A l'extrémité est de l'Ukraine, la région du Donbass est disputée entre les soldats pro-ukrainiens et les séparatistes pro-russes, qui contrôlent la moitié du territoire. Alors que la Russie vient d'annoncer l'indépendance des "républiques" autoproclamées de Donetsk et Lougansk, la vie suit son cours dans cette région balafrée par un conflit qui dure depuis 2014.

Chapitre 1
La vie en zone de guerre

RTS - Raphaël Grand

Une ambiance étrange règne dans la petite ville ukrainienne d'Avdiivka, à une poignée de kilomètres de Donetsk, contrôlée par les séparatistes pro-russes. Juste à l’extérieur de la ville, un grand champ miné fait office de ligne de front. Des échanges de tirs sporadiques se font entendre et les bâtiments sont criblés de balles. Les habitants continuent pourtant de vivre tant bien que mal leur vie. La grosse usine chimique est toujours en activité et les enfants continuent de se rendre à l'école.

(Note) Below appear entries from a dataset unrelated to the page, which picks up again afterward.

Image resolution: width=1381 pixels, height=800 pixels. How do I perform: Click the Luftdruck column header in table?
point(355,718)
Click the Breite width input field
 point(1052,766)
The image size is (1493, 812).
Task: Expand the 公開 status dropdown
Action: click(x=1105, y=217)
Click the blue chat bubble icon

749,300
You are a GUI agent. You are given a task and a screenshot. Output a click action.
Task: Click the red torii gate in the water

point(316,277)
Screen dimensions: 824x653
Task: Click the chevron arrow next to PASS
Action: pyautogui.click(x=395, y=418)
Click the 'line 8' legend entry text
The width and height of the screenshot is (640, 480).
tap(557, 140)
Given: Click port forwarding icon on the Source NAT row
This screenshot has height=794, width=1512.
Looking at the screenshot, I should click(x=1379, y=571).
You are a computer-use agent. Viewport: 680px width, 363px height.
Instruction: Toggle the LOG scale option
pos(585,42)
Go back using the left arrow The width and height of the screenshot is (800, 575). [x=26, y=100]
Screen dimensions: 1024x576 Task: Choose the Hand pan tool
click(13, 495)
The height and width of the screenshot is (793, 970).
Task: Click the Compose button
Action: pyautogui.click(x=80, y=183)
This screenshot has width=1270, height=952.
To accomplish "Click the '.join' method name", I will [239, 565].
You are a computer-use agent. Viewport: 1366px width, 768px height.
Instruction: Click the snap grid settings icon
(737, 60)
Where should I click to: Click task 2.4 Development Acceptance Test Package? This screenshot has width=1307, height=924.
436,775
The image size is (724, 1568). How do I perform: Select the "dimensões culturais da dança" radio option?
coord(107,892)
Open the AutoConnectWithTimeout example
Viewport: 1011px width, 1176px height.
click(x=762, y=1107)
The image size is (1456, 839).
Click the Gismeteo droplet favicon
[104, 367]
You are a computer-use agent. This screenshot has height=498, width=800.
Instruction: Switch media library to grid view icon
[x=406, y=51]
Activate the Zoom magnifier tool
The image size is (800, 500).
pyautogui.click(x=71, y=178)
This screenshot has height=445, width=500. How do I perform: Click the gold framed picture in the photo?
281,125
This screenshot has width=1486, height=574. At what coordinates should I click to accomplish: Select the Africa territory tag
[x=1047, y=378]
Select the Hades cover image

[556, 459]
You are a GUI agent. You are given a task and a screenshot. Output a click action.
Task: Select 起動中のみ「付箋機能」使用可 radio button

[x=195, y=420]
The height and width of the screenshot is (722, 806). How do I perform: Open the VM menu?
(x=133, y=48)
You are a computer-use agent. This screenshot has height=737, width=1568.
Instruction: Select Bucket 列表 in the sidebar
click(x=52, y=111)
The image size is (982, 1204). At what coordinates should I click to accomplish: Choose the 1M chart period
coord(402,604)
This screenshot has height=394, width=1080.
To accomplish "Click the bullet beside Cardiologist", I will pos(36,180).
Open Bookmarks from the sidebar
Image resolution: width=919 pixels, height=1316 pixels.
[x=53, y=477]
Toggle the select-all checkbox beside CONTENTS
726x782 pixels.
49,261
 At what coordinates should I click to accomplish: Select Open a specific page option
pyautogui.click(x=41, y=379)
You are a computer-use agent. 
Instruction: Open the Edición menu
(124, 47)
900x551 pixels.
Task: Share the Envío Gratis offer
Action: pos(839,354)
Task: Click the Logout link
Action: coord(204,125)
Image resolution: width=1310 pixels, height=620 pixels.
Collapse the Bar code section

La petite ville d'Avdiivka à l’Est de l’Ukraine est loin de l’hystérie du ballet diplomatique qui s’est déroulé ces derniers jours entre Paris, Berlin, Washington et Moscou. [RTS - Raphaël Grand]

Les annonces de mouvement de troupes russes le long de la frontière laissent la population locale sceptique. Après huit ans de guerre, une telle quantité de rage et de défiance s'est installée entre les deux camps que personne ne se fait confiance. Cette méfiance se perçoit aussi dans les villages le long de la ligne de front où il est difficile pour un non-initié de différencier pro-Russe et pro-Ukrainien.

>> Le reportage de Mise au point :

Ukraine : sur la ligne de front
Mise au point - Publié le 20 février 2022

Nataliia, 78 ans, regarde vers l'horizon. "Donetsk est juste là-bas, à 15 kilomètres environ. Ma voiture a été détruite durant le conflit. Avant la guerre, je pouvais me rendre en ville en moins d’un quart d’heure."

Elle n'est plus retournée à Donetsk depuis le début de la guerre mais elle vit toujours dans sa maison, même si elle n'a pas totalement été épargnée par le conflit. "Un jour, un missile est tombé dans ma cuisine. Le mur a été reconstruit. Heureusement, le missile n’a pas explosé. Il a simplement écrasé mon fourneau."

Dans un coin, elle s'est aménagée un petit abri. "On peut ajouter des planches et faire des lits si besoin. C’est un lieu sûr. A moins qu'un obus ne me tombe directement dessus. Là, vous aurez simplement à venir chercher ma dépouille…"

>> Ecouter le témoignage d'une habitante d'un quartier bombardé dans La Matinale :

Bombardement dans le Donbass: témoignage d'une habitante [EPA - Sergey Vaganov]EPA - Sergey Vaganov
La Matinale - Publié le 18 février 2022

Chapitre 2
Une guerre d'usure

RTS - Raphaël Grand

Les combattants ukrainiens ont établi leurs camps de base dans des vestiges de maisons le long de la ligne de front. Contre les murs, les bazookas et lance-roquettes censés repousser les tanks russes en cas d'attaque sont exposés avec fierté.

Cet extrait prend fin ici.